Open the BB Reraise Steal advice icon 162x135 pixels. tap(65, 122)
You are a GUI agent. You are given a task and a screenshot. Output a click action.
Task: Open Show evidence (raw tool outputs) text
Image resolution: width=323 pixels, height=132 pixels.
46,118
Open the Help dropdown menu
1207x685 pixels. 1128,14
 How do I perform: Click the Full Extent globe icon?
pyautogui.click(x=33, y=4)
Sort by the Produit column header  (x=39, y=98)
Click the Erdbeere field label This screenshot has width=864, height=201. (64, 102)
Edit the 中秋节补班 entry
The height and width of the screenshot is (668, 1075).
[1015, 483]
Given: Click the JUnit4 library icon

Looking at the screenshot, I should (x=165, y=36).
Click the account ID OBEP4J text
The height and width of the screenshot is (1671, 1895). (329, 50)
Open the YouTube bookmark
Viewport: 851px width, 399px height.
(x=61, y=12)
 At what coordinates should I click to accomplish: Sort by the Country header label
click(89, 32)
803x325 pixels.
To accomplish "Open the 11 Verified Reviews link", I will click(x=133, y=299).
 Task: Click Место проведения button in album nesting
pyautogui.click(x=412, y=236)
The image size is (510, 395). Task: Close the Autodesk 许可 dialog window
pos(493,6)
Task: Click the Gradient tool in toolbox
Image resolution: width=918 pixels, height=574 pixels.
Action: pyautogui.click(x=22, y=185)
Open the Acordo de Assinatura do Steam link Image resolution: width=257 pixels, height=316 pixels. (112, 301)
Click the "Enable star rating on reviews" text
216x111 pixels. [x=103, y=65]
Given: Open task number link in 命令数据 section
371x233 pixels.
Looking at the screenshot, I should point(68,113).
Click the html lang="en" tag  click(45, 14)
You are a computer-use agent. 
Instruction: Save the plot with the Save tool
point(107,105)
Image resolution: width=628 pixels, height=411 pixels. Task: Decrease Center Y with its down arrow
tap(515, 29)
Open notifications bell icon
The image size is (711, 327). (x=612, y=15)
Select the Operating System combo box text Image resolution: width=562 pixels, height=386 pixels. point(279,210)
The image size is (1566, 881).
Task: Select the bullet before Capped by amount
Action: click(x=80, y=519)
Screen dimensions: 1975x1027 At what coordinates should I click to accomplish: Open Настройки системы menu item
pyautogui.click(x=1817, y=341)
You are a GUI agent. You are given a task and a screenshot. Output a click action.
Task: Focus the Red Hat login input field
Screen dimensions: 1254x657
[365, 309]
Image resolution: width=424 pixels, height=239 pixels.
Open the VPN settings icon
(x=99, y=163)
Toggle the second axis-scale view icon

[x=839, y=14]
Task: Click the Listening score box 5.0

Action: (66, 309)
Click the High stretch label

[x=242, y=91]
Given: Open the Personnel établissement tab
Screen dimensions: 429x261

▬▬▬▬▬▬▬▬▬▬

What to do – Please reproduce word for word the lines of the records above, starting with the line that contains "Given: Click the JUnit4 library icon" and continuing through the line that contains "The height and width of the screenshot is (1671, 1895).".

Task solution –
Given: Click the JUnit4 library icon

Looking at the screenshot, I should (x=165, y=36).
Click the account ID OBEP4J text
The height and width of the screenshot is (1671, 1895). (329, 50)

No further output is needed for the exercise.